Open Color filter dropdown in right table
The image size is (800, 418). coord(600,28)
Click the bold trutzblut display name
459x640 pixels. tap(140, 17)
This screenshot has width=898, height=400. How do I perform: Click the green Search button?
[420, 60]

--

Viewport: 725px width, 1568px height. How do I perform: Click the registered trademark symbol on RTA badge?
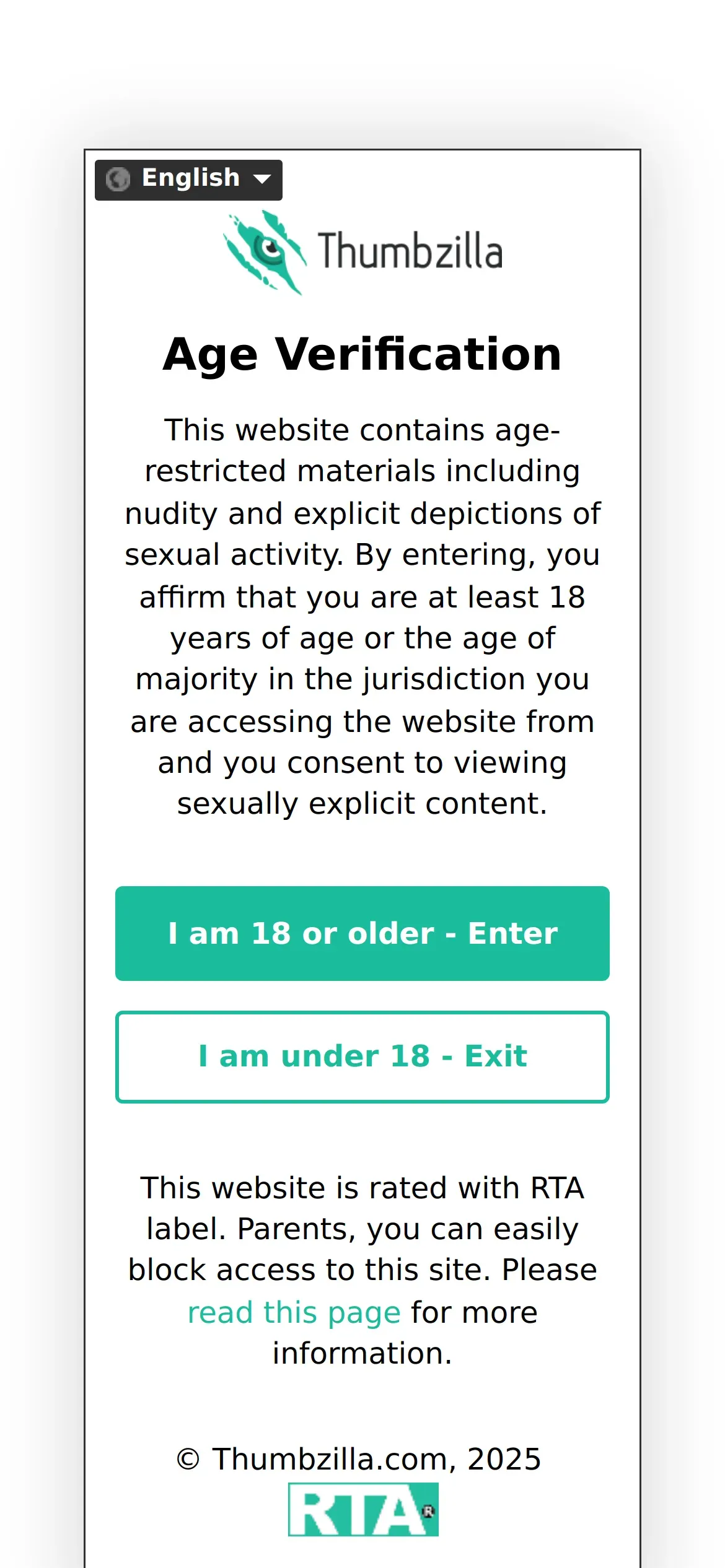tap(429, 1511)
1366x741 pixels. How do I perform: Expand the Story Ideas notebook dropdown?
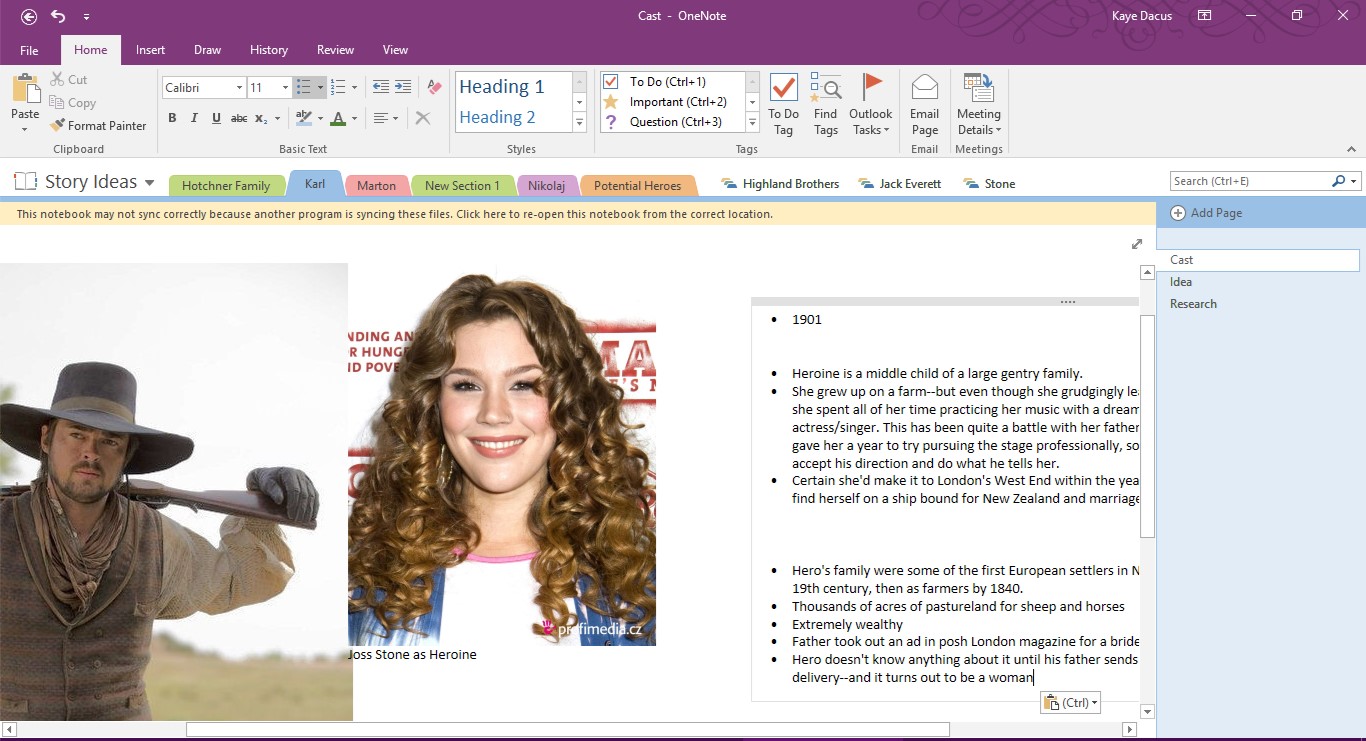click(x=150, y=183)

---

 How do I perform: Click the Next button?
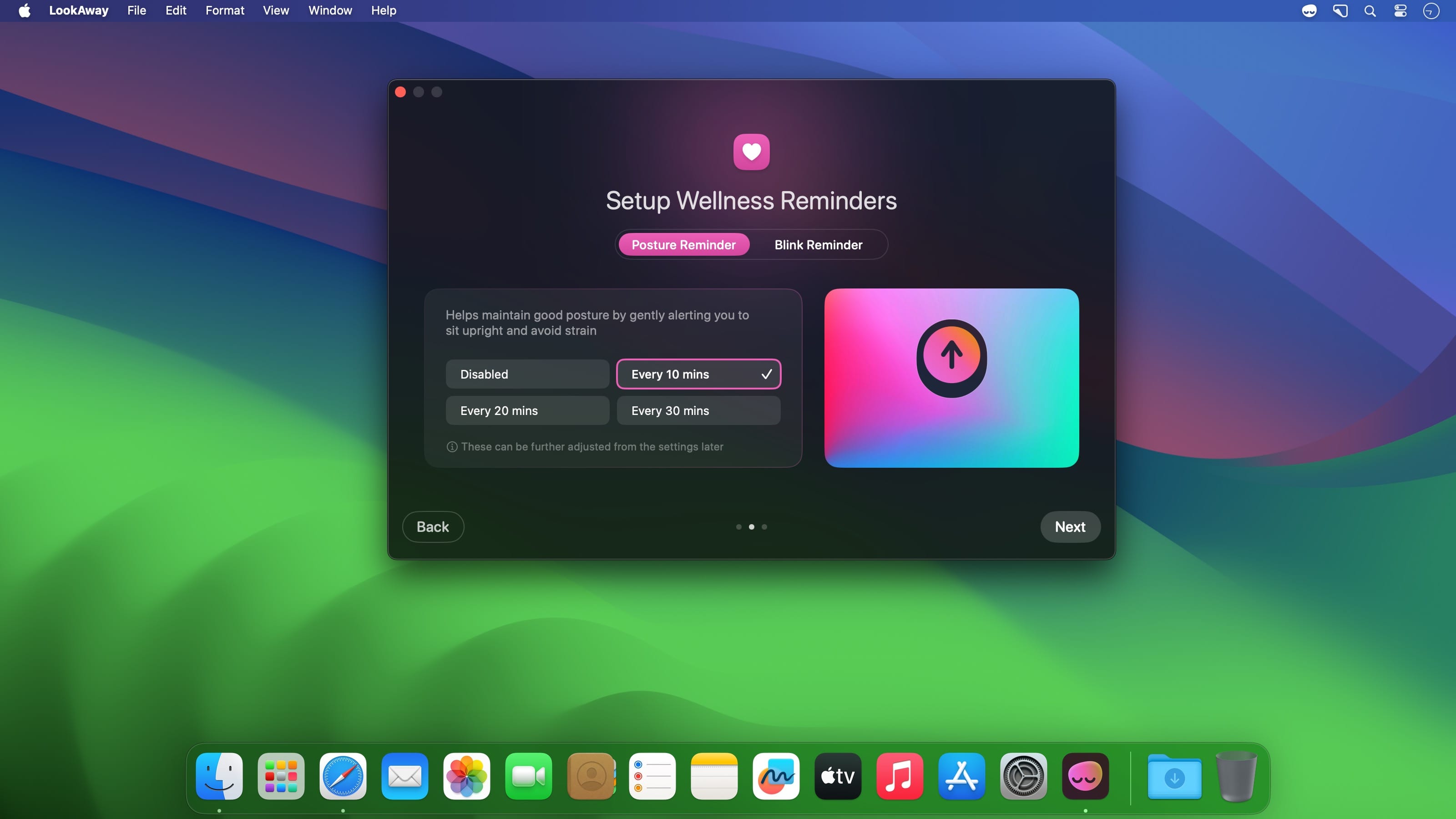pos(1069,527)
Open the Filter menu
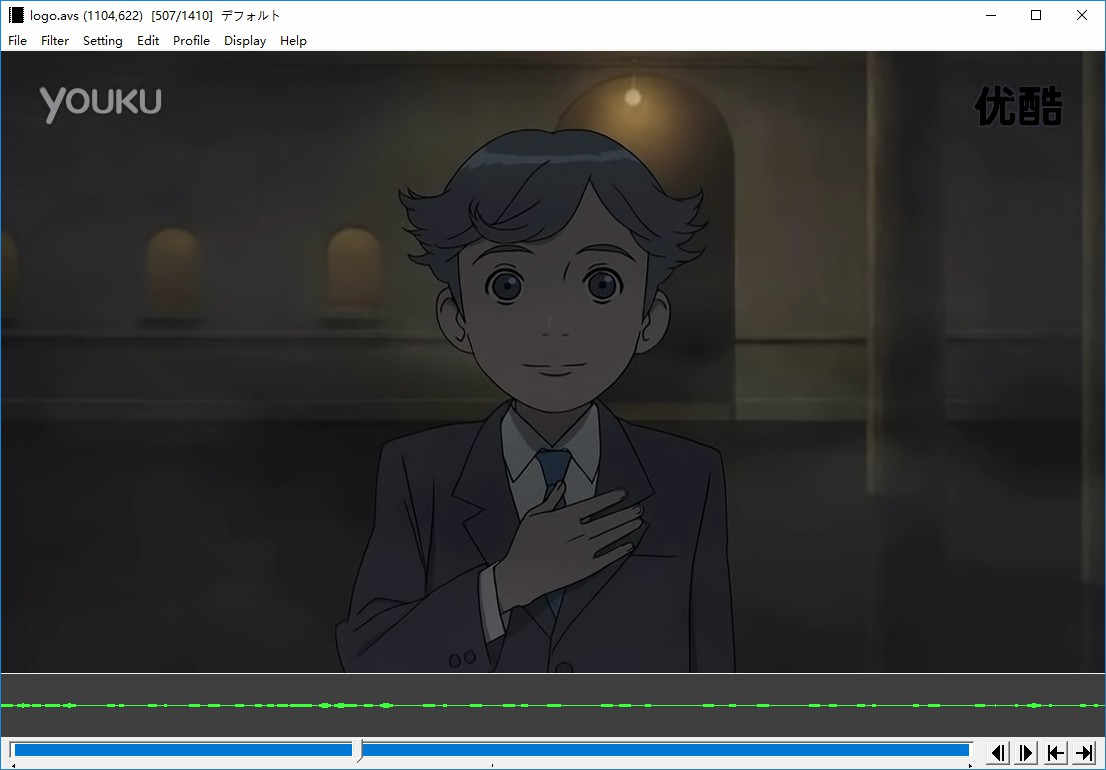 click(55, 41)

_Task statement_. Set down everything from the line containing "1366x741 pixels. How" down to the line containing "click(x=150, y=183)", both included, copying each line character for character and leaving out the pictures.

_Solution_.
1366x741 pixels. How do I perform: Expand the Story Ideas notebook dropdown?
click(x=150, y=183)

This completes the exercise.